I am interested in finding the oldest possible graphviz source code. Back to the days of the AT&T. Early 90s corresponding with the first papers.
I have seached for it without success across several Linux distributions from the early/mid 90s (they used to contain contribution source code). I have also checked the old BSD repositories. I am sure that somewhere in the internet there is a repo for old UNIX software containing the source code. The waybackmachine still has the AT&T pages but downloading the code is not available.
If anyone has any idea on where to get it would be appreciated. Since I guess it does not consume space and it does not require any maintenance it would be nice if that could be added to the historical downloads sections.
This is an historical request, and as such it falls into the categories of “retrocomputing” or “software archeology”. Please if you are going to answer kindly bear that in mind.
Thanks in advance to anyone who could provide a link to an abandoned repository or upload something to a new github repo.
The site is referenced somewhere as I already visited it.
Correct me if I am wrong, but archive.graphviz.org goes up to 1.7, which is circa 2005. I am aiming to get earlier releases (which I presume will have very few -if any- dependencies and will compile easily on any UNIX no matter how old it is).
Recovering the DAG code would be very nice (I already got your paper).
Yes, I’ll fix that. I meant to rsync not cp -r but got distracted and there was some incompatibility between MacOS rsync and Debian rsync, good grief.
north@viz2:~/dag/dag$ file dag
dag: ELF 32-bit MSB executable, MIPS, N32 MIPS-IV version 1 (SYSV), dynamically linked, interpreter /usr/lib32/libc.so.1, with debug_info, not stripped
north@viz2:~/dag/dag$
If you get an old SGI workstation on eBay, you can probably build it, or just run the executable that’s been waiting for us all these years! Or an Itanium machine and QuickTransit (which became Rosetta???)
An SGI would be nice indeed -there is still a community around it-.

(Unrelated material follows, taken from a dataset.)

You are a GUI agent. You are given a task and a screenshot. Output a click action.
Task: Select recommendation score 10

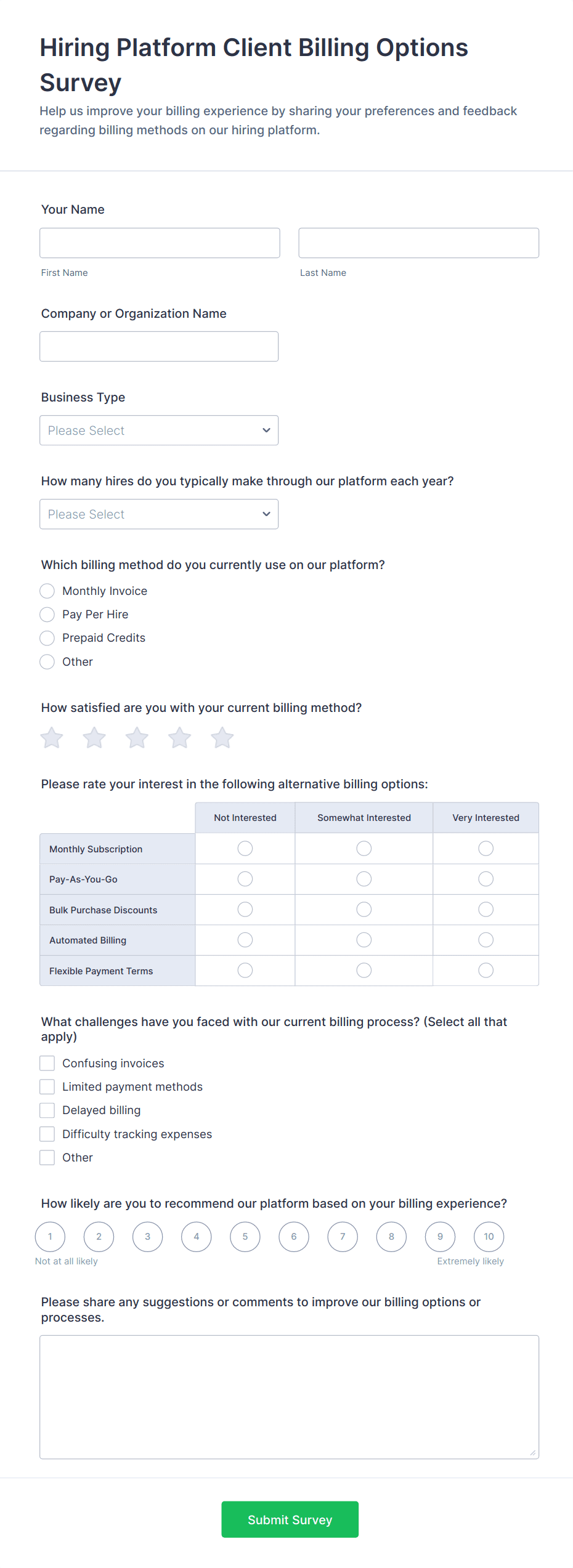click(x=489, y=1237)
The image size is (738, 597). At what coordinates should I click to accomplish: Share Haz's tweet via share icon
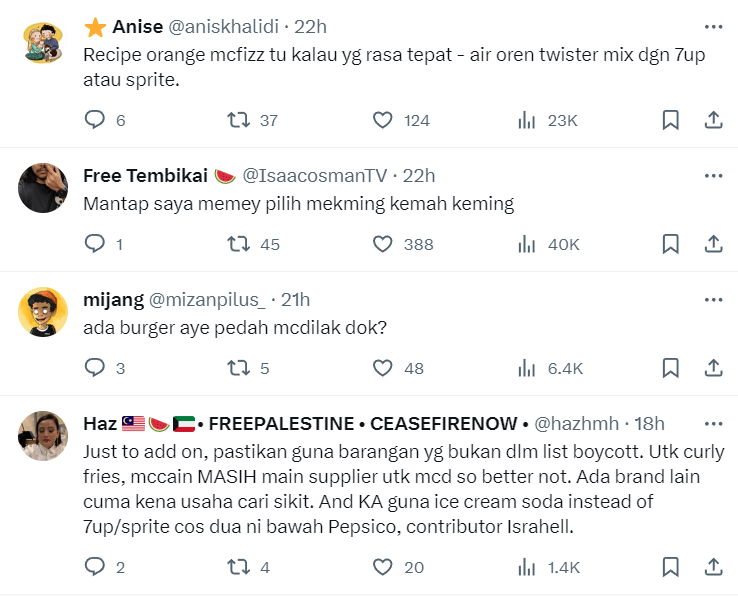coord(714,567)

I did a first quick try to get the April 1991 version compiled in a modern FreeBSD,
It is not as straightforward as I thought as I suspect the code is K&R style (functions are for instance declared with their parameters commented out). Also getline() seems to be defined/declared there and conflicts the one shipped with POSIX. There were more things to change but those where the first to appear.